The party includes a sixth guest, about whom—or what, perhaps—I won’t reveal too much. Jacobs-Jenkins injects the specter of the supernatural into the proceedings, though not for the hoary purpose of cheap thrills. The rising sense that death surrounds these people in their every move comes across more as a manifestation of psychological unrest than a literal horror trope.

Frustratingly abstract

When I first saw this play last year, in a New York production directed by Eric Ting, the balance between a comedy of deeply strained friendship and the looming inevitability of mortality felt raw, poignant, and occasionally overwhelming.
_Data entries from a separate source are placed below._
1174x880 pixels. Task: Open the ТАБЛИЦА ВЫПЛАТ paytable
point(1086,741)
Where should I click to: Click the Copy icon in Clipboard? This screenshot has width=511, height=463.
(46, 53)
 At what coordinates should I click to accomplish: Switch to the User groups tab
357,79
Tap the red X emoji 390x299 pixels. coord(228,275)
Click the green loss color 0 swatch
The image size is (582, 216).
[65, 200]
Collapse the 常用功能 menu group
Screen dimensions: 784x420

Despite the fantastical elements of the script, Jacobs-Jenkins has written a fundamentally realist play, and those literalistic elements are necessary to communicate the gravity of the spiritual subtext. The audience should feel like they’re sitting with this group of people on an ordinary suburban street as they wrestle with the uncomfortable reality of their lives.

Bowers looks gravely into her cup as Canales, looking away, pours her a bright pink drink from a glass pitcher.
Alana Raquel Bowers (left) and Taysha Marie Canales in ‘The Comeuppance’ at the Wilma. (Photo by Johanna Austin.)

That feeling never comes in Morgan Green’s frustratingly abstract production, performed on a largely barren set (by Jian Jung) with intrusive lighting and sound effects (by Minjoo Kim and Jordan McCree, respectively) that do more to cue the audience’s reactions than the acting or direction itself. From the beginning, the proceedings here seem austere and distant, and the viewer struggles to connect with the characters or their fraught, shared history. Seismic revelations pass with little more than a whimper because more often than not, you don’t care about these people or their plight.

Green’s direction privileges technical bells and whistles over intimate connection among the characters. Rarely does it feel like these five people have a long and complicated past. Among the actors, Canales comes closest to bringing dimensionality to Kristina’s crushing perfectionism; the other performance styles vary from too low-key (Bowers’s frustratingly muted Ursula) to over-the-top (Gliko’s hoydenish Katelyn).

An uncomfortable truth

The Comeuppance still retains here some of the initial power that drew me to it last year, especially at its bleak conclusion—though, by the end of this overlong production, which runs two-and-a-half hours without intermission, a fair amount of the play’s energy has dissipated. Jacobs-Jenkins taps into an uncomfortable human truth: that people cannot resist change, often for the worse, as they move closer to death. But too often here, that simple truth feels merely inconvenient rather than shattering.

What, When, Where

The Comeuppance. By Branden Jacobs-Jenkins, directed by Morgan Green. Through December 14, 2024, at the Wilma Theater, 265 S Broad Street, Philadelphia. (215) 893-9456 or wilmatheater.org.

Accessibility

The Wilma Theater is a wheelchair-accessible venue with all-gender restrooms. There will be a relaxed performance on Wednesday, November 27, at 2pm. The performance on Saturday, December 7, at 8pm will be open-captioned, and the performance on Sunday, December 8, at 2pm will be open-captioned and audio-described.